_Provided material_
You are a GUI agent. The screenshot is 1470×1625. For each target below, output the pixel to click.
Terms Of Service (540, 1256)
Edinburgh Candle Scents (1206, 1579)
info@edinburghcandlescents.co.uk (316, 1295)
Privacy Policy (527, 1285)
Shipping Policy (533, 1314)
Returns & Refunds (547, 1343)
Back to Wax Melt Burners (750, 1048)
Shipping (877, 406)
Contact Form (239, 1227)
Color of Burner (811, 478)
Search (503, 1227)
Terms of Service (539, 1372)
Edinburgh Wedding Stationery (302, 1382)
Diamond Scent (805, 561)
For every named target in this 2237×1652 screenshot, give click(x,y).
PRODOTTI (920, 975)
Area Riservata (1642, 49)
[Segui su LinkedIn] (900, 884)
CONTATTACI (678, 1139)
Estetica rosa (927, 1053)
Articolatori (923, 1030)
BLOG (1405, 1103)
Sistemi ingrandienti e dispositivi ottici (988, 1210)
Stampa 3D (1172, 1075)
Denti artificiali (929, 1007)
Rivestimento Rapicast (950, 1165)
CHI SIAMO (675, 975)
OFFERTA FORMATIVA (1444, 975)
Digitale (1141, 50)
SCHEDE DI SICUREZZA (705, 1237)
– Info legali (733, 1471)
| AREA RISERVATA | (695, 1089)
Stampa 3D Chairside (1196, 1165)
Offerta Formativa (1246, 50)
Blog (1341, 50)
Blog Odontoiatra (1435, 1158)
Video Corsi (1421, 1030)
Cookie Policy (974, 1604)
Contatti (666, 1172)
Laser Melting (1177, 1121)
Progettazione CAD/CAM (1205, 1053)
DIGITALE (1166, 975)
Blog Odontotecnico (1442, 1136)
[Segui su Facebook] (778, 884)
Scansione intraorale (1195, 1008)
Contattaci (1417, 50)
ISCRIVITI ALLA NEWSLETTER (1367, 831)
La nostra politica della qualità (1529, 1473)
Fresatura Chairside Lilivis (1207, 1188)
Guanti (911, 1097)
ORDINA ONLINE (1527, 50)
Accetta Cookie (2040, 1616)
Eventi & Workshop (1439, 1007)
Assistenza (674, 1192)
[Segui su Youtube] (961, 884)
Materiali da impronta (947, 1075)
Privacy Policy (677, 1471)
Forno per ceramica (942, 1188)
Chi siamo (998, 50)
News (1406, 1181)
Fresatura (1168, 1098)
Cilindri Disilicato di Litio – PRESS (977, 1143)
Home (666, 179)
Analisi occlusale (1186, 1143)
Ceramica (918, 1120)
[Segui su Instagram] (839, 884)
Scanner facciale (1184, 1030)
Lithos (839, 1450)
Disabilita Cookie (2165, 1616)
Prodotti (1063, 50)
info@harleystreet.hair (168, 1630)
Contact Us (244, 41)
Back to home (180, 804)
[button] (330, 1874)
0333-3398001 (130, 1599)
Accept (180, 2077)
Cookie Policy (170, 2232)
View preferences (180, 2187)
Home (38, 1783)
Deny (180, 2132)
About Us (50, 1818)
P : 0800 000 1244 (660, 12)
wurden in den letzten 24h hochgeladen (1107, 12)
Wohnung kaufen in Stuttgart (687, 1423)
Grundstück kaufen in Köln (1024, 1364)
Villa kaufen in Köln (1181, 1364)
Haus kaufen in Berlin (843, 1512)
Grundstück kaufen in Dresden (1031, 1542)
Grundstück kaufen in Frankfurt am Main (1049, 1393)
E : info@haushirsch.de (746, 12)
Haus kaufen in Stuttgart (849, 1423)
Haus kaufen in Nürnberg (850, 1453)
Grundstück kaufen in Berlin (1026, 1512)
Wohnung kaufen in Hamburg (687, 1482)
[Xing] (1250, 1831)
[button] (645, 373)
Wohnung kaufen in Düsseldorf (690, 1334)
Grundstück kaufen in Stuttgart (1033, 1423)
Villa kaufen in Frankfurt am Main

_Activity_
For this task, write out exactly the lines of the entries above, starting at the line with "Area Riservata (1642, 49)" and ending at the line with "Fresatura Chairside Lilivis (1207, 1188)", both included, and no others.

_Output below_
Area Riservata (1642, 49)
[Segui su LinkedIn] (900, 884)
CONTATTACI (678, 1139)
Estetica rosa (927, 1053)
Articolatori (923, 1030)
BLOG (1405, 1103)
Sistemi ingrandienti e dispositivi ottici (988, 1210)
Stampa 3D (1172, 1075)
Denti artificiali (929, 1007)
Rivestimento Rapicast (950, 1165)
CHI SIAMO (675, 975)
OFFERTA FORMATIVA (1444, 975)
Digitale (1141, 50)
SCHEDE DI SICUREZZA (705, 1237)
– Info legali (733, 1471)
| AREA RISERVATA | (695, 1089)
Stampa 3D Chairside (1196, 1165)
Offerta Formativa (1246, 50)
Blog (1341, 50)
Blog Odontoiatra (1435, 1158)
Video Corsi (1421, 1030)
Cookie Policy (974, 1604)
Contatti (666, 1172)
Laser Melting (1177, 1121)
Progettazione CAD/CAM (1205, 1053)
DIGITALE (1166, 975)
Blog Odontotecnico (1442, 1136)
[Segui su Facebook] (778, 884)
Scansione intraorale (1195, 1008)
Contattaci (1417, 50)
ISCRIVITI ALLA NEWSLETTER (1367, 831)
La nostra politica della qualità (1529, 1473)
Fresatura Chairside Lilivis (1207, 1188)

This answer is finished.